Segment Open

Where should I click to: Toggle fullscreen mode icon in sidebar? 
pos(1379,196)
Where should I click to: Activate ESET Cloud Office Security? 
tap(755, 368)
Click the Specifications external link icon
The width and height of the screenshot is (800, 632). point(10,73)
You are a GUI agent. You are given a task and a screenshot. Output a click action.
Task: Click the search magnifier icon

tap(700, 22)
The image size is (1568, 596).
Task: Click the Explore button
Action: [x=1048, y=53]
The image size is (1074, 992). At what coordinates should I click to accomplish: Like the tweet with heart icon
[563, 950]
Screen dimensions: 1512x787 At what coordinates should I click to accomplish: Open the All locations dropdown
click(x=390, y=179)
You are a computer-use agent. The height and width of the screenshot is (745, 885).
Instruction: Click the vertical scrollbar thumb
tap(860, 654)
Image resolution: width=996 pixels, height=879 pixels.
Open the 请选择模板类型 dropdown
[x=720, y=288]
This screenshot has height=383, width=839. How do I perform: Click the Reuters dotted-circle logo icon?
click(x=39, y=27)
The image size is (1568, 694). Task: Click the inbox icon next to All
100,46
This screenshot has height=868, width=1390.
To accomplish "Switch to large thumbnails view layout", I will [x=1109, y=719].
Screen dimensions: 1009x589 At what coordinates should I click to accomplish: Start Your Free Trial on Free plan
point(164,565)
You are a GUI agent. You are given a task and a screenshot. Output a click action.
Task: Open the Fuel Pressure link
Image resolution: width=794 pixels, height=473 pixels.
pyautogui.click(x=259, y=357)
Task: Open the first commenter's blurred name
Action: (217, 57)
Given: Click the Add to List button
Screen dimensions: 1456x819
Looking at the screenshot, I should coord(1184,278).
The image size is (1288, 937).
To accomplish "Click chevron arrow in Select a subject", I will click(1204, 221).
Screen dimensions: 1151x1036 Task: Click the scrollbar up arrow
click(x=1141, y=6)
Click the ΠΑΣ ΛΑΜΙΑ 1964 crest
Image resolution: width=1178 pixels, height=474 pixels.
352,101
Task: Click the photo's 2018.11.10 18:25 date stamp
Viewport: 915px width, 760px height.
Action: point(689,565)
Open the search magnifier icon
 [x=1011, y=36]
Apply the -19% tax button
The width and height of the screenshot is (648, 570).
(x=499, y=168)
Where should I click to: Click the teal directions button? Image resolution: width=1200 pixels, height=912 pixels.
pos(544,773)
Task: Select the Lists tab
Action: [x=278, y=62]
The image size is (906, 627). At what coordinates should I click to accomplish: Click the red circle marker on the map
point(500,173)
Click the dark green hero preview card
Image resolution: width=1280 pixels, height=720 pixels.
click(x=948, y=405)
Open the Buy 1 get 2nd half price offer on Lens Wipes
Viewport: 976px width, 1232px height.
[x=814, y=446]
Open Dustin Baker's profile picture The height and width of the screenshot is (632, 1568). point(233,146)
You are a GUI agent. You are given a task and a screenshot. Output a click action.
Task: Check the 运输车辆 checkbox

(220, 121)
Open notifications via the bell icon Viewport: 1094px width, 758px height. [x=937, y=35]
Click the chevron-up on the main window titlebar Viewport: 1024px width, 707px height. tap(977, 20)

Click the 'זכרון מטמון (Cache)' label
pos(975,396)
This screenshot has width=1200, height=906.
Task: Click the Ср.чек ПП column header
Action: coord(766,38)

Segment Closed

ACTIVITY - Copy out only the lines above from the one with "Open the 请选择模板类型 dropdown" to the one with "Given: Click the Add to List button", inclusive, exactly as they stand.

RESPONSE BOX -
Open the 请选择模板类型 dropdown
[x=720, y=288]
This screenshot has height=383, width=839. How do I perform: Click the Reuters dotted-circle logo icon?
click(x=39, y=27)
The image size is (1568, 694). Task: Click the inbox icon next to All
100,46
This screenshot has height=868, width=1390.
To accomplish "Switch to large thumbnails view layout", I will [x=1109, y=719].
Screen dimensions: 1009x589 At what coordinates should I click to accomplish: Start Your Free Trial on Free plan
point(164,565)
You are a GUI agent. You are given a task and a screenshot. Output a click action.
Task: Open the Fuel Pressure link
Image resolution: width=794 pixels, height=473 pixels.
pyautogui.click(x=259, y=357)
Task: Open the first commenter's blurred name
Action: (217, 57)
Given: Click the Add to List button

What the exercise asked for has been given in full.